--- INFORMATION GIVEN ---

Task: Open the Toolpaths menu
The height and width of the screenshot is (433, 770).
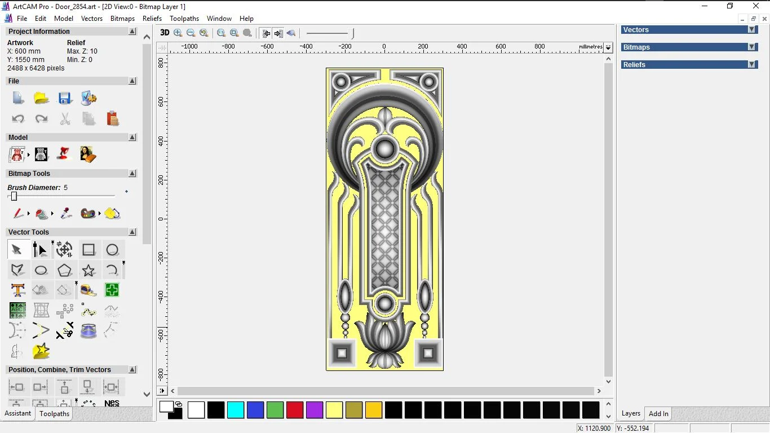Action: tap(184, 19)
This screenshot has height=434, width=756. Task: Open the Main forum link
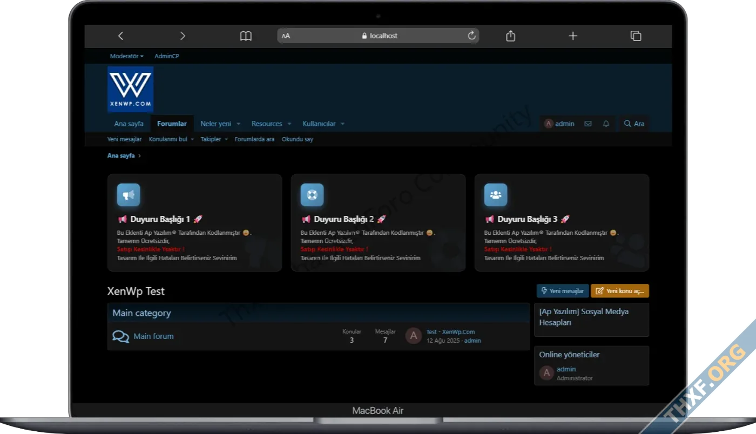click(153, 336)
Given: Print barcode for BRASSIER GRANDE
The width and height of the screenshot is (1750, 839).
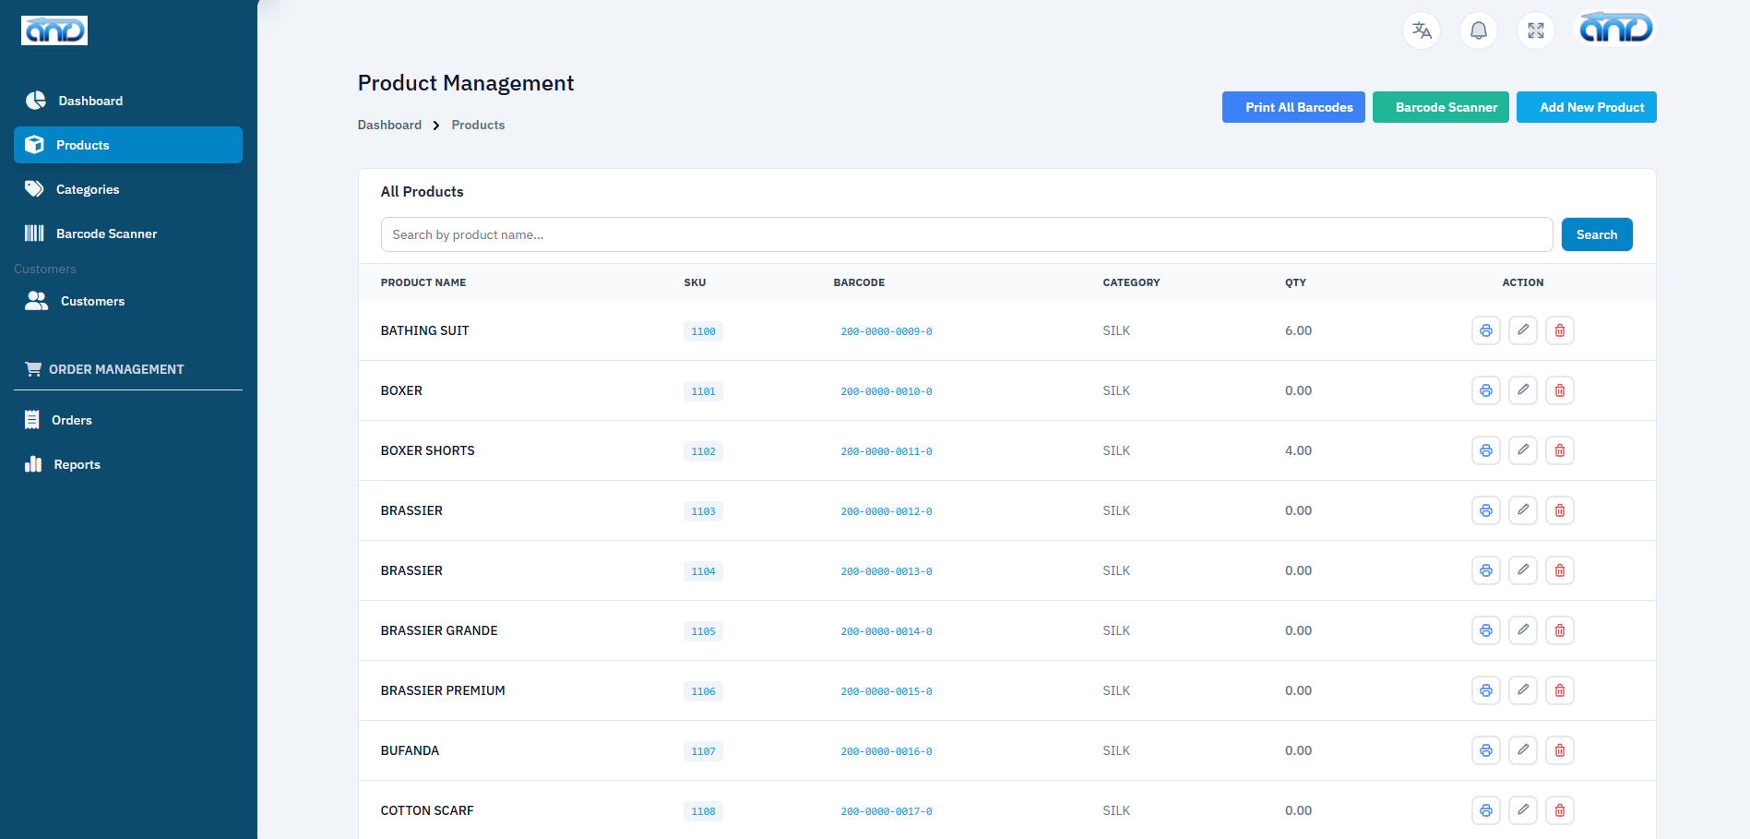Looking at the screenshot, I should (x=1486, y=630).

---
--- INFORMATION GIVEN ---

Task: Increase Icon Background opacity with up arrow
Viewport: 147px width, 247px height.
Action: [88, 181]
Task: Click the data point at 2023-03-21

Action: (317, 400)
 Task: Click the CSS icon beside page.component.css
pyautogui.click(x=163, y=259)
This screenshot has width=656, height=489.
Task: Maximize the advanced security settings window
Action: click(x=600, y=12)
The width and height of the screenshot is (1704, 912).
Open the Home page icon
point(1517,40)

---

Copy the data word for word, from the line that contains "This screenshot has height=434, width=756." through the line that contains "Looking at the". Leave the pictures out of your copy.

(WORKED ANSWER):
This screenshot has height=434, width=756. Task: Open the Main forum link
click(153, 336)
Given: Print barcode for BRASSIER GRANDE
The width and height of the screenshot is (1750, 839).
Looking at the screenshot, I should (x=1486, y=630).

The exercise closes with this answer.